From the social order

8. Society owes its continued survival to the family, founded on marriage. The inevitable consequence of legal recognition of homosexual unions would be the redefinition of marriage, which would become, in its legal status, an institution devoid of essential reference to factors linked to heterosexuality; for example, procreation and raising children. If, from the legal standpoint, marriage between a man and a woman were to be considered just one possible form of marriage, the concept of marriage would undergo a radical transformation, with grave detriment to the common good. By putting homosexual unions on a legal plane analogous to that of marriage and the family, the State acts arbitrarily and in contradiction with its duties.

The principles of respect and non-discrimination cannot be invoked to support legal recognition of homosexual unions. Differentiating between persons or refusing social recognition or benefits is unacceptable only when it is contrary to justice.(16) The denial of the social and legal status of marriage to forms of cohabitation that are not and cannot be marital is not opposed to justice; on the contrary, justice requires it.

Nor can the principle of the proper autonomy of the individual be reasonably invoked. It is one thing to maintain that individual citizens may freely engage in those activities that interest them and that this falls within the common civil right to freedom; it is something quite different to hold that activities which do not represent a significant or positive contribution to the development of the human person in society can receive specific and categorical legal recognition by the State. Not even in a remote analogous sense do homosexual unions fulfil the purpose for which marriage and family deserve specific categorical recognition. On the contrary, there are good reasons for holding that such unions are harmful to the proper development of human society, especially if their impact on society were to increase.

From the legal order

9. Because married couples ensure the succession of generations and are therefore eminently within the public interest, civil law grants them institutional recognition. Homosexual unions, on the other hand, do not need specific attention from the legal standpoint since they do not exercise this function for the common good.

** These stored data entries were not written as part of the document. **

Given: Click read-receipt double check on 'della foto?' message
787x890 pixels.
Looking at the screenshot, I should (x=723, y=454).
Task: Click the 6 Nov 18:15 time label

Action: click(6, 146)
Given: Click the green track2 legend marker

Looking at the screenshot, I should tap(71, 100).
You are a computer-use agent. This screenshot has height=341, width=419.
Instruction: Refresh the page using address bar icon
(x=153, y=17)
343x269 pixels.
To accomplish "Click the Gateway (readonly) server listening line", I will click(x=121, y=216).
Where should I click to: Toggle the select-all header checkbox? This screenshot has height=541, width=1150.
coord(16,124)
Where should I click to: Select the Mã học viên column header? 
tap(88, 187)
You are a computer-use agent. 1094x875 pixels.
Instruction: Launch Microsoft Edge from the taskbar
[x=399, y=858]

Nor is the argument valid according to which legal recognition of homosexual unions is necessary to avoid situations in which cohabiting homosexual persons, simply because they live together, might be deprived of real recognition of their rights as persons and citizens. In reality, they can always make use of the provisions of law – like all citizens from the standpoint of their private autonomy – to protect their rights in matters of common interest. It would be gravely unjust to sacrifice the common good and just laws on the family in order to protect personal goods that can and must be guaranteed in ways that do not harm the body of society.(17)

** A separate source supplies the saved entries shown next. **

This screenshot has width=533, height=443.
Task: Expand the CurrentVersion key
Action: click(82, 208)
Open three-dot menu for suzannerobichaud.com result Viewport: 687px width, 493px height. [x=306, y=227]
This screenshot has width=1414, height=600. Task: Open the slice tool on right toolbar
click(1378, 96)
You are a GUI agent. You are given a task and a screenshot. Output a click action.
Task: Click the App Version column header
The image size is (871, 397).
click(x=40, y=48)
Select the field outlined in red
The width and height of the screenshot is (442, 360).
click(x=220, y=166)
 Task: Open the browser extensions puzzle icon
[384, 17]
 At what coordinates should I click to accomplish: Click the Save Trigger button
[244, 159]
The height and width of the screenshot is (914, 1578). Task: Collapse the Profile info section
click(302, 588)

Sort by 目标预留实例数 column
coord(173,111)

10. If it is true that all Catholics are obliged to oppose the legal recognition of homosexual unions, Catholic politicians are obliged to do so in a particular way, in keeping with their responsibility as politicians. Faced with legislative proposals in favour of homosexual unions, Catholic politicians are to take account of the following ethical indications.

When legislation in favour of the recognition of homosexual unions is proposed for the first time in a legislative assembly, the Catholic law-maker has a moral duty to express his opposition clearly and publicly and to vote against it. To vote in favour of a law so harmful to the common good is gravely immoral.

When legislation in favour of the recognition of homosexual unions is already in force, the Catholic politician must oppose it in the ways that are possible for him and make his opposition known; it is his duty to witness to the truth. If it is not possible to repeal such a law completely, the Catholic politician, recalling the indications contained in the Encyclical Letter Evangelium vitae, “could licitly support proposals aimed at limiting the harm done by such a law and at lessening its negative consequences at the level of general opinion and public morality”, on condition that his “absolute personal opposition” to such laws was clear and well known and that the danger of scandal was avoided.(18) This does not mean that a more restrictive law in this area could be considered just or even acceptable; rather, it is a question of the legitimate and dutiful attempt to obtain at least the partial repeal of an unjust law when its total abrogation is not possible at the moment.


11. The Church teaches that respect for homosexual persons cannot lead in any way to approval of homosexual behaviour or to legal recognition of homosexual unions. The common good requires that laws recognize, promote and protect marriage as the basis of the family, the primary unit of society. Legal recognition of homosexual unions or placing them on the same level as marriage would mean not only the approval of deviant behaviour, with the consequence of making it a model in present-day society, but would also obscure basic values which belong to the common inheritance of humanity. The Church cannot fail to defend these values, for the good of men and women and for the good of society itself.

The Sovereign Pontiff John Paul II, in the Audience of March 28, 2003, approved the present Considerations, adopted in the Ordinary Session of this Congregation, and ordered their publication.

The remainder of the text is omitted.